Throughout the museum there are small interpretive labels mounted on the wall next to specimens, but beyond the Linnaean name, the paragraphs of text are tiny, illegible black lines not meant to be read. In a way, the lack of interpretive materials alongside the displays strips away the false front of modern museums, where increasing emphasis is placed on the right text with carefully chosen words, and we can see natural history museums for the imperial greed machines they really are. By including exhibit label text that is visible but illegible to the player, ACNH vaults us back into museums of the nineteenth and early twentieth centuries, which were little more than cases of taxidermied specimens with minimal attention to display and no background information attached for the layperson.[4]

It was only later in the twentieth century when more explanation was deemed necessary about the provenance and life story of specimens in order for the public to understand why it rests in a display case halfway around the world from where it was dug up, or worse, far from ancestral burial grounds. This diverges greatly from Foucault’s claim that natural history is a “purely representational science,” one that banks on arrangements and dioramas to communicate meaning; in ACNH’s unintentionally pointed critique, labels are just flavor text. (A real-life example of this occurred in 2018 at the American Museum of Natural History when, in response to criticism of a diorama depicting the meeting of the Lenape people and Dutch colonizers, the scene was annotated with labels on the glass explaining how curators got it wrong, but not actually altering the display.)

Do the Evolution

It’s appealing to critique Animal Crossing’s natural history museum, but it is an exercise only, and shouldn’t overshadow the fact that it is not meant to be a true museum. Blathers’s museum is a playful virtual space, and while museums in the physical world are currently striving at a breakneck pace to digitize collections and push exhibits online for quarantined audiences around the globe, the natural history museum still depends on brick and mortar institutions, as well as the material trappings of the exhibit hall—wood and glass, bone and plaster—to represent its logic.

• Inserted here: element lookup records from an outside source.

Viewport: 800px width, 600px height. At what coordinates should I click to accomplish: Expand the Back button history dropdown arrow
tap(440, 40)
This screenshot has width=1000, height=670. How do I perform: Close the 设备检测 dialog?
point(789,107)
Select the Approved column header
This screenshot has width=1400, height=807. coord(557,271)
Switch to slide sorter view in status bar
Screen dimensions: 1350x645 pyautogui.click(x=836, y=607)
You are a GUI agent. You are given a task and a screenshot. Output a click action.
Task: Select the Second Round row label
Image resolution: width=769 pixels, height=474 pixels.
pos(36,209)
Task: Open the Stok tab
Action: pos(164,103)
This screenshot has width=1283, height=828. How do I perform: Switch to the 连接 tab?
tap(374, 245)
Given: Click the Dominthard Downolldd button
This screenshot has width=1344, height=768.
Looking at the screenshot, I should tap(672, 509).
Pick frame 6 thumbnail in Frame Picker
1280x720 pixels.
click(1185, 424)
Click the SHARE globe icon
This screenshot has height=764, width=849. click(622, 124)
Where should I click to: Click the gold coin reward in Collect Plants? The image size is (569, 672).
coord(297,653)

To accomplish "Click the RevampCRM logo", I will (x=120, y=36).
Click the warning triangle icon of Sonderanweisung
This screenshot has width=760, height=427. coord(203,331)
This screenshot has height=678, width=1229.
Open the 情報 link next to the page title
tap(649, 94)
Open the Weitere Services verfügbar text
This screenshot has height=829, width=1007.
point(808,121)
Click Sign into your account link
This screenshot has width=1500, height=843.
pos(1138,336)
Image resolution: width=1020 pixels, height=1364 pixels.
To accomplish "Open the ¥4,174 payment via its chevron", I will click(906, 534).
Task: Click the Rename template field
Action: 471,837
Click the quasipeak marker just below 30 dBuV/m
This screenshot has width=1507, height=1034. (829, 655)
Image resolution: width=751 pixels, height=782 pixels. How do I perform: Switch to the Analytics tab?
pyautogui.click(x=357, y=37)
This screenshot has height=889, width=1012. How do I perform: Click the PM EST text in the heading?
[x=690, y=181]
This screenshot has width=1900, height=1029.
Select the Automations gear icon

The leap to digital museums is still a ways off, and there will be much more to write about in that transition, if and when it occurs. Which is why Animal Crossing’s museum, with its colonial roots, finite specimen roster (pre-downloadable content, anyway), unreadable labels, and collectible fever affords an interesting look at what might remain of the natural history museum in an online space, what might be forgotten, and what might gratefully fade away.

Callum Angus is a writer and editor living in the Pacific Northwest. His first book, A NATURAL HISTORY OF TRANSITION, will be out April 2021 from Metonymy Press. He holds degrees in geography and creative writing, and is working on a study of natural history museums in popular culture.


[1] Spary, 22.

[2] Spary, 102.

[3] Spary, 102.

[4] Karen A. Rader and Victoria E. M. Cain, Life on Display: Revolutionizing U.S. Museums of Science and Natural History in the Twentieth Century (University of Chicago Press, 2014), 38, 59.